The district court imposed a sentence of 12 months on Lago and placed him on probation for 18 months. Consistent with K.S.A. 2014 Supp. 21-5823(b)(4), the district court required Lago to serve 45 days of the 12-month sentence.

The assistant county attorney and Lago's trial lawyer sparred over the proper fine. Lago argued the insurance application had no value or amount, so the fine should be zero. The assistant county attorney contended that because the application was of indeterminate value and ultimately led to the issuance of a policy with a face amount of $30,000, Lago should face the maximum fine of $2,500. While acknowledging the

2 statutory language lent considerable force to Lago's argument, the district court found the circumstances of the forgery entailed "reprehensible behavior" calling for "serious penalties." The district court was understandably troubled because Lago made false representations "to put himself in a position to receive a $30,000 windfall from the death of another person" without that person's knowledge or consent. As the district court suggested, the circumstances smack of "sleaziness" and at least invite the implication that something eventually might have been done to trigger payment on the policy. The district court, therefore, exercised what it perceived to be its "discretion" to impose a $2,500 fine "to deter this [sort of] conduct."

For his principal issue on appeal, Lago has challenged the amount of the fine.

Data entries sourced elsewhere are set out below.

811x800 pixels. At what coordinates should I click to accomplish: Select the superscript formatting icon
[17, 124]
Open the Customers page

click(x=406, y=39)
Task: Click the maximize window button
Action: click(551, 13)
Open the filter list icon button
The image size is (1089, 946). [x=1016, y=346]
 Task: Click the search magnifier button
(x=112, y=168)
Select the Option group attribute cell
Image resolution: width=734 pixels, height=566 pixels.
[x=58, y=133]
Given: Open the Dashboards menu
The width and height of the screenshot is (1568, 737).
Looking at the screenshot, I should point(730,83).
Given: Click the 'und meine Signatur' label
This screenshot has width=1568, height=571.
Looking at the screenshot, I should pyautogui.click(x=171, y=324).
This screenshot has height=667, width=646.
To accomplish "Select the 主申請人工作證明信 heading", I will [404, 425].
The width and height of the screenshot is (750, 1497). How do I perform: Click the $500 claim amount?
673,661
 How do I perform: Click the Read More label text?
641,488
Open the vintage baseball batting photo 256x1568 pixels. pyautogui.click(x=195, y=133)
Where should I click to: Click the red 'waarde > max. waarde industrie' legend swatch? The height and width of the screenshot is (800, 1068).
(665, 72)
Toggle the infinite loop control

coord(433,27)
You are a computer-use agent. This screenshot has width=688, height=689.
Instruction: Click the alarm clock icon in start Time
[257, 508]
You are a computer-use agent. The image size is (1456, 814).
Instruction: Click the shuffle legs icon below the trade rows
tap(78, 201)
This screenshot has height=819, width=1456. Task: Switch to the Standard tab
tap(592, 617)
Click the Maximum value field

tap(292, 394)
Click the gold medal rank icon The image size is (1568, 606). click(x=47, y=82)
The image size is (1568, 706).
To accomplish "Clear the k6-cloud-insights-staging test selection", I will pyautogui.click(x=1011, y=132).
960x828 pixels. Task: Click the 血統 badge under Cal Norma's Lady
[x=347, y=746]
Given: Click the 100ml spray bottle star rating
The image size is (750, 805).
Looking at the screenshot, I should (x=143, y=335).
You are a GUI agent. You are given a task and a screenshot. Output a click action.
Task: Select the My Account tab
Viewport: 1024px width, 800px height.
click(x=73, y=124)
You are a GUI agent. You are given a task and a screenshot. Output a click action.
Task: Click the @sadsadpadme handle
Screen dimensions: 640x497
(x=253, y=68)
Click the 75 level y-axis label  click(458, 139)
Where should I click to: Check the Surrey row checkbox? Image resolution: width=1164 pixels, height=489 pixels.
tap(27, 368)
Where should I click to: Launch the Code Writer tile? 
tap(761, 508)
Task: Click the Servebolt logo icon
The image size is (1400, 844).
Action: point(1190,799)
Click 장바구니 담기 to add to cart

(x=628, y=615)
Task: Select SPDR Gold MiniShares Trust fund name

Broadly speaking, a district court exercises judicial discretion in fashioning a sentence for a given defendant in a given case. See K.S.A. 2014 Supp. 21-6804(e)(1); State v. Knighten, 51 Kan. App. 2d 417, 435, 347 P.3d 1200 (2015). A district court exceeds that discretion if it acts outside the legal framework appropriate to the issue. See Northern Natural Gas Co. v. ONEOK Field Services Co., 296 Kan. 906, 935, 296 P.3d 1106, cert. denied 134 S. Ct. 162 (2013); State v. Ward, 292 Kan. 541, Syl. ¶ 3, 256 P.3d 801 (2011), cert. denied 132 S. Ct. 1594 (2012). Essentially, Lago contends the district court misconstrued K.S.A. 2014 Supp. 21-5823(b)(4) in fixing the amount of the fine. Here, the pertinent facts are not in dispute. The efficacy of Lago's point turns on the proper interpretation of the statutory language and, therefore, presents a question of law over which we exercise unlimited review. See State v. Turner, 293 Kan. 1085, 1086, 272 P.3d 19 (2012); State v. Arnett, 290 Kan. 41, 47, 223 P.3d 780 (2010).

In State v. Raschke, 289 Kan. 911, 922-23, 219 P.3d 481 (2009), the Kansas Supreme Court held that the recidivist sentencing provisions in K.S.A. 21-3710(b), the predecessor to the current forgery statute, were mandatory and, as a specific enactment, controlled over the statutes generally governing fines. The past and present forgery

3 statutes are materially the same, so Raschke remains good law. In turn, the district court had to apply K.S.A. 2014 Supp. 21-5823(b) to the exclusion of K.S.A. 2014 Supp. 21- 6611, the general statute setting the maximum fines for offenses, and K.S.A. 2014 Supp. 21-6612, outlining criteria for determining whether to impose a fine in a given case and, if so, the amount. Those criteria tend to make fines a relatively uncommon form of punishment, but they afford a district court considerable latitude in setting the amount should a fine be warranted.

In applying the language of K.S.A. 2014 Supp. 21-5823(b)(4), we necessarily must be guided by settled principles of statutory construction.